**What the task asks:** From the records below, copy every line that contains the word "more".

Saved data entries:
--- START ---
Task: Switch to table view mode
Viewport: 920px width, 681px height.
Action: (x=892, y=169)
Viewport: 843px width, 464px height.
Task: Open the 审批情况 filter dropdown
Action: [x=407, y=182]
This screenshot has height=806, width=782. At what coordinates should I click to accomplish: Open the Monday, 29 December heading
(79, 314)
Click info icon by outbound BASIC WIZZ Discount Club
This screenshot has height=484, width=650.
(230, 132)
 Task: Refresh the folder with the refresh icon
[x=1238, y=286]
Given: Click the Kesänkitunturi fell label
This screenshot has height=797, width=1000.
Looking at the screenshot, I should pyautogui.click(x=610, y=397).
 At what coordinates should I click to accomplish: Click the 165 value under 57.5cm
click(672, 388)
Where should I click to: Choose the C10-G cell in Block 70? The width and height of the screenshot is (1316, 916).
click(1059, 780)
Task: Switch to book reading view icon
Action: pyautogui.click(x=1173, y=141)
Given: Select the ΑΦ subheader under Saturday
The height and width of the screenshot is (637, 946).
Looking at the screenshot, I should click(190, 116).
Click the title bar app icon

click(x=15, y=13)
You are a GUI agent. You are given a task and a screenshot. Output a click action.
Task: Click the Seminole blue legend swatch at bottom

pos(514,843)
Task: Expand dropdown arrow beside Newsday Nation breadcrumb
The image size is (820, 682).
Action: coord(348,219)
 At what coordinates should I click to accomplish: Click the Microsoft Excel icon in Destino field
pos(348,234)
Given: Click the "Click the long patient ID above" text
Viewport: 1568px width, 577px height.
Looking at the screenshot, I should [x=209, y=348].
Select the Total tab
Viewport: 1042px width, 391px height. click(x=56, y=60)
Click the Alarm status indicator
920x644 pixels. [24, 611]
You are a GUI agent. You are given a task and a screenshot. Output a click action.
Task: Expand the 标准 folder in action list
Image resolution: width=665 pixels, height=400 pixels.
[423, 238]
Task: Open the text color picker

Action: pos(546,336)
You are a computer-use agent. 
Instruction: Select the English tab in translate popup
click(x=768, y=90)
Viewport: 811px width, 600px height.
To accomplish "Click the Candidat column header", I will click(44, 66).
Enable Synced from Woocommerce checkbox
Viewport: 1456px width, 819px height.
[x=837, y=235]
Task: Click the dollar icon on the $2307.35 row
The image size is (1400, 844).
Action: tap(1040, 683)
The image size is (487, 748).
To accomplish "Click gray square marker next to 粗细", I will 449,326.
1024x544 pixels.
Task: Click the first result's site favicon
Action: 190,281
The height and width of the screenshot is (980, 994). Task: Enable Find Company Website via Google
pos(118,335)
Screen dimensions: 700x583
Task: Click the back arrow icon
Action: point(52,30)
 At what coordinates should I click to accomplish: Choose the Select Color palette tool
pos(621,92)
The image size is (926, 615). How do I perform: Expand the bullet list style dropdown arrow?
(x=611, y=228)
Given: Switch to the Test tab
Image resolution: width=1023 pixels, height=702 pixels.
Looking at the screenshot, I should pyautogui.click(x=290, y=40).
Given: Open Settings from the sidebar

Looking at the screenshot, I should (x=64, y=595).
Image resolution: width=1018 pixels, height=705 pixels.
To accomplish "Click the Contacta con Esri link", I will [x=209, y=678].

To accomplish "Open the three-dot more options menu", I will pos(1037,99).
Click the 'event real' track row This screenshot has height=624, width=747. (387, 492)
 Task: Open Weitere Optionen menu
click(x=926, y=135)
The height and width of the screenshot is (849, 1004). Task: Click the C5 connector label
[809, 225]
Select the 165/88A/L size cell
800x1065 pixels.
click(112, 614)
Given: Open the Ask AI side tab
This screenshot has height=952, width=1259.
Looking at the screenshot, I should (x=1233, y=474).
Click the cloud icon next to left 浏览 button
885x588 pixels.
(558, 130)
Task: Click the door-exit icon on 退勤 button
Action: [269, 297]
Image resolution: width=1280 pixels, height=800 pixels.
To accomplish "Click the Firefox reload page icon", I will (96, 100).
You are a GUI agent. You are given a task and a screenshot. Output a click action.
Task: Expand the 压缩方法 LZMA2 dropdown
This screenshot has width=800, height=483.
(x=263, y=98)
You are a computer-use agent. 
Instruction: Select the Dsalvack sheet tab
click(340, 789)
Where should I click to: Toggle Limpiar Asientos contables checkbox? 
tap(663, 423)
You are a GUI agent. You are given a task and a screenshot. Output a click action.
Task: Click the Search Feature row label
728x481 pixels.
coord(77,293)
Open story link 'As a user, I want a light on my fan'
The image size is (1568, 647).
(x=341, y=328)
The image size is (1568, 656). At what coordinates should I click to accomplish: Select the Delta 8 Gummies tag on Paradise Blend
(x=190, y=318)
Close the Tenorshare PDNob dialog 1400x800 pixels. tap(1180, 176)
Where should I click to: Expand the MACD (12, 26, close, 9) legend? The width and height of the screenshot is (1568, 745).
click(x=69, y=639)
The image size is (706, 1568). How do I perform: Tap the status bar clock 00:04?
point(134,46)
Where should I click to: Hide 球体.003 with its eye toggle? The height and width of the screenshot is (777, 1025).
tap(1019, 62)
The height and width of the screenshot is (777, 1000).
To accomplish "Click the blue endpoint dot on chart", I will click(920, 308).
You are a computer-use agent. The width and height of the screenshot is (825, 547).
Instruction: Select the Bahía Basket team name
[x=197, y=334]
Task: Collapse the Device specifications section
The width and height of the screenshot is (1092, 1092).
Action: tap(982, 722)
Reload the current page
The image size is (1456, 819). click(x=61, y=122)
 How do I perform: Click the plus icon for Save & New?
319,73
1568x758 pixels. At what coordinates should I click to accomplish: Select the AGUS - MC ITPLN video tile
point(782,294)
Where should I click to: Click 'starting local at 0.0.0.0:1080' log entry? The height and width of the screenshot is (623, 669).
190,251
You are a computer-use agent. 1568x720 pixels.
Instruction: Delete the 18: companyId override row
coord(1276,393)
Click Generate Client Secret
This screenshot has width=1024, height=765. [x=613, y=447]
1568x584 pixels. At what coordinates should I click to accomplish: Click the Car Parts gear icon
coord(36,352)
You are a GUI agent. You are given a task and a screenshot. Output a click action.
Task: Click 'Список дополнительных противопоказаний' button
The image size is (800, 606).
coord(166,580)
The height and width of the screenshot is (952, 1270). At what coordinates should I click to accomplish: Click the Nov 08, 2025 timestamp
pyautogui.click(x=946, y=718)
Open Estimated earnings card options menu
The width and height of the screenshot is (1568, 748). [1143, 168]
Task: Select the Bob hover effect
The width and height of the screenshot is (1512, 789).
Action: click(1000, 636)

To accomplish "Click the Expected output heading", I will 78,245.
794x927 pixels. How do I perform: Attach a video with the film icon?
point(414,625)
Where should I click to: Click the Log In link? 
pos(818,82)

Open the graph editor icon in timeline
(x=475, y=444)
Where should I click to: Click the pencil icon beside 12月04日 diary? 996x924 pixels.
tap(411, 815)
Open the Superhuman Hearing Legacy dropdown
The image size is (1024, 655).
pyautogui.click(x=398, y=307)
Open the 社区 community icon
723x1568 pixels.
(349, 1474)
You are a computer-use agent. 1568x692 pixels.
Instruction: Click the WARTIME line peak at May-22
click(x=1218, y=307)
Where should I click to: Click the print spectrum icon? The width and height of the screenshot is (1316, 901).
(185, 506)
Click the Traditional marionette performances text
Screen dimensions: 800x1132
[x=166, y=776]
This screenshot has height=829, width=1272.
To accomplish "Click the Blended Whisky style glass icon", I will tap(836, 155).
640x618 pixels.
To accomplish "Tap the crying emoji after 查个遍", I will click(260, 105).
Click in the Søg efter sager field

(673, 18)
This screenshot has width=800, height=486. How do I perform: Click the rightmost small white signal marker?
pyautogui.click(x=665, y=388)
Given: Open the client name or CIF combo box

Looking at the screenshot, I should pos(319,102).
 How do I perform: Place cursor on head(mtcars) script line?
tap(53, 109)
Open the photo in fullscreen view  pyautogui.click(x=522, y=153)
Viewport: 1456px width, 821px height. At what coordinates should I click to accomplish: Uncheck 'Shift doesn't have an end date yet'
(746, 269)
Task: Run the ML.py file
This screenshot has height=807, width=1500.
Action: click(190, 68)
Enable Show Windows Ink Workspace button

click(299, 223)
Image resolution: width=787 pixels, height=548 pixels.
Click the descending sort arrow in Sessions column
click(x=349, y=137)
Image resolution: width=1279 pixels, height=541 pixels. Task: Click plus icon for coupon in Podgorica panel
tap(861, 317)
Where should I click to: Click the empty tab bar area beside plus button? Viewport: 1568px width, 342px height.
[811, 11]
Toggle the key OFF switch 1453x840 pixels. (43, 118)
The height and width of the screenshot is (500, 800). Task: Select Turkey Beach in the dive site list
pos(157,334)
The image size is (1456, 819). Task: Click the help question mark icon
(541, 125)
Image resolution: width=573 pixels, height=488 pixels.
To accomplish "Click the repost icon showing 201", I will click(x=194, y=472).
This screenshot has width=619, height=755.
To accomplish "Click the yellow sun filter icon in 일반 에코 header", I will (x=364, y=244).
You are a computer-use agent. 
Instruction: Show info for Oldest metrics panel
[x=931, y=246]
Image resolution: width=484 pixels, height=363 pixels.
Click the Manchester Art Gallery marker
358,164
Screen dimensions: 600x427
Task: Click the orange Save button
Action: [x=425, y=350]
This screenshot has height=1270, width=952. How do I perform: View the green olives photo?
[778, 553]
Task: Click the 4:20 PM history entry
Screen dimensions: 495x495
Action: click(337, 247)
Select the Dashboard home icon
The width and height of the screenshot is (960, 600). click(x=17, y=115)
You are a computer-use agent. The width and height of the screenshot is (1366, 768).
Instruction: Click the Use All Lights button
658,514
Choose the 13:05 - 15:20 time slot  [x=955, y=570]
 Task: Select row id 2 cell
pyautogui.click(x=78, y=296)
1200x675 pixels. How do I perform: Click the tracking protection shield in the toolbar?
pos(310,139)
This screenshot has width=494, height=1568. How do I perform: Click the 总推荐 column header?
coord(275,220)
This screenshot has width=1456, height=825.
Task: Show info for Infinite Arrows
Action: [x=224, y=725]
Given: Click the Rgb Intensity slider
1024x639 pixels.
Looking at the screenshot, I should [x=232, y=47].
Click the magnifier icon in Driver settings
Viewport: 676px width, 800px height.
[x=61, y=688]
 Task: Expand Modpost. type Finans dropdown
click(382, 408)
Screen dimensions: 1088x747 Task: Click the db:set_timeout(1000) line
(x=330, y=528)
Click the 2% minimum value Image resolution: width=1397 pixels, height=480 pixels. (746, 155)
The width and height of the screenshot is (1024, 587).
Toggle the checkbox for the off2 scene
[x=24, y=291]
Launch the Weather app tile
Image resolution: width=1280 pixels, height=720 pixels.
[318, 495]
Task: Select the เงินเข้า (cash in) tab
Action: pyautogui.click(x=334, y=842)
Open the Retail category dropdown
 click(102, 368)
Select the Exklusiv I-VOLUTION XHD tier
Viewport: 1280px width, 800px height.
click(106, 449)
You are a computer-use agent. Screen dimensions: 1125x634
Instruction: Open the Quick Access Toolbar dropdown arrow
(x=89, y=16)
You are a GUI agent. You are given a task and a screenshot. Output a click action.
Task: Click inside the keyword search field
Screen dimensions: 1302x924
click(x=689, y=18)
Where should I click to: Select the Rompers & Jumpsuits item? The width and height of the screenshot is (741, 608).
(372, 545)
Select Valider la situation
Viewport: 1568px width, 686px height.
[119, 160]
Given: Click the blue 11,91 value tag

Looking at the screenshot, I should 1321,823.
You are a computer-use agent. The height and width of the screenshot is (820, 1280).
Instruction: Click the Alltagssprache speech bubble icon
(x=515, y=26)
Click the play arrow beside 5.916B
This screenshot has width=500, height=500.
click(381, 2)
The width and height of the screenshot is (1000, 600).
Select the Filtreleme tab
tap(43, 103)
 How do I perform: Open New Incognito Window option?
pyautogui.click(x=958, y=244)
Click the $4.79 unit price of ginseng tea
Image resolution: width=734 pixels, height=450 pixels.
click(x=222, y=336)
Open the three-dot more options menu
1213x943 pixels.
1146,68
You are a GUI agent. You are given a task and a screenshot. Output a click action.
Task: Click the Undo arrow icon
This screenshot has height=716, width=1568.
--- END ---
**Reply:**
To accomplish "Open the three-dot more options menu", I will pos(1037,99).
Open the three-dot more options menu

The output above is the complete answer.